Research Workflow
The research workflow takes a topic from initial exploration through to a published collection of enriched cards. This is the primary content pipeline in Gaius.
Overview
Topic definition --> Article curation --> Card creation --> Enrichment --> Publishing
Each step builds on the previous one. The workflow can be driven manually through the CLI, or orchestrated by Claude Code via MCP tools.
Step 1: Define the Topic
Create or select an article definition with keywords and news queries that guide content discovery:
# List existing articles
uv run gaius-cli --cmd "/article list" --format json
# Create a new article with topic keywords
uv run gaius-cli --cmd "/article new" --format json
Articles need keywords and/or news_queries in their frontmatter for the Brave fetcher to find relevant sources. Without these, curation will fail fast with #ACF.00000013.NOHINTS.
Step 2: Curate Articles
Run the article curation flow to fetch and process relevant content:
uv run gaius-cli --cmd "/article curate" --format json
The curation flow:
- Searches the web using configured keywords and news queries
- Fetches and extracts content from discovered URLs
- Evaluates relevance against a selection rubric
- Creates cards from qualifying articles (~20 cards per run, ~2 minutes)

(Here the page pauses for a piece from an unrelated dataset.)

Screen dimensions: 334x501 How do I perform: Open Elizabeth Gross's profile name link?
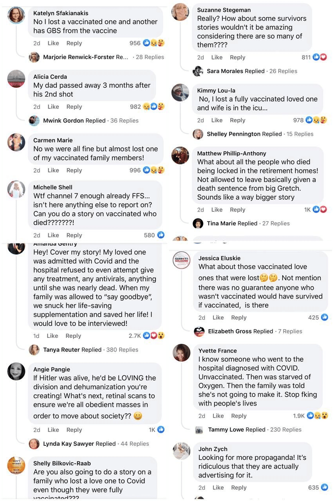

The selection rubric includes a curation_readiness gate that prevents selecting articles whose metadata is incomplete.
Step 3: Enrich Cards
Cards are created with basic metadata. Enrichment adds embeddings, summaries, and topology features:
# Check enrichment status
uv run gaius-cli --cmd "/collection list cards" --format json
# Generate summaries for cards that need them
uv run gaius-cli --cmd "/collection generate summaries" --format json
Card publishing is gated on enrichment completeness – cards without sufficient enrichment cannot be published.
Step 4: Render Visualizations
Each card gets a deterministic visualization rendered by the LuxCore engine:
uv run gaius-cli --cmd "/render cards" --format json
The grammar engine generates a unique visual based on the card’s topology features, seeded by hash(card_id) for deterministic output. Two variants are produced: display (1400x300) and og (1200x630 for social sharing).

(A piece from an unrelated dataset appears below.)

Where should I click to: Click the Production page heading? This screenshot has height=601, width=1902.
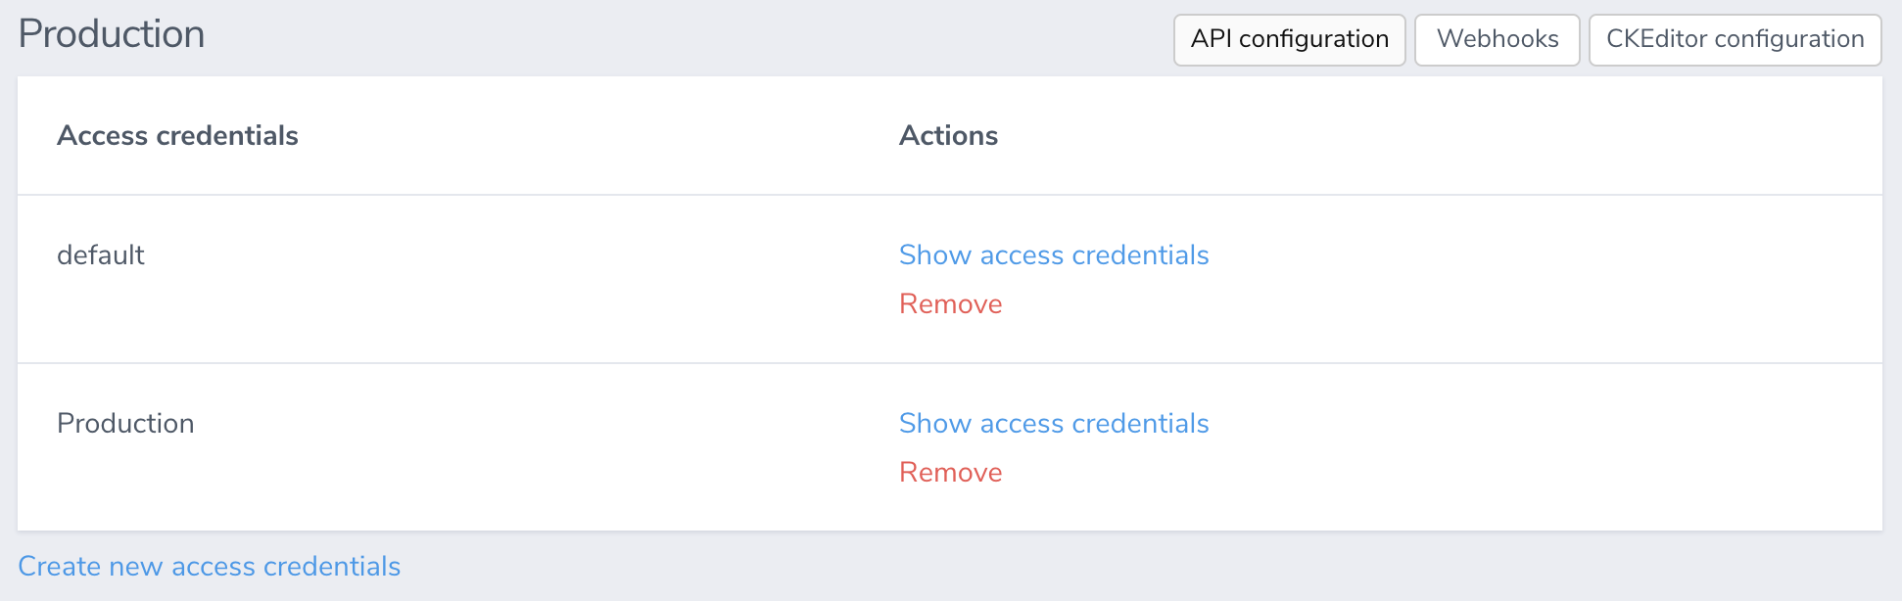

Step 5: Publish Collection
Publish the completed cards to a collection:
# Create or select a collection
uv run gaius-cli --cmd "/collection create" --format json
# Add cards to the collection
uv run gaius-cli --cmd "/collection add card" --format json
# Publish
uv run gaius-cli --cmd "/collection publish cards" --format json
MCP-Driven Research
When using Claude Code with MCP tools, the entire workflow can be conversational:
“Research the topic of topological data analysis in financial risk. Curate articles, enrich the cards, and publish a collection.”
Claude Code will call article_new, article_curate, collection_generate_summaries, and collection_publish_cards in sequence, reporting progress at each step.
Monitoring Collection Balance
The pending_cards metric is the most effective signal for collection diversity. Monitor it to ensure the collection is not over-weighted toward a single source or topic.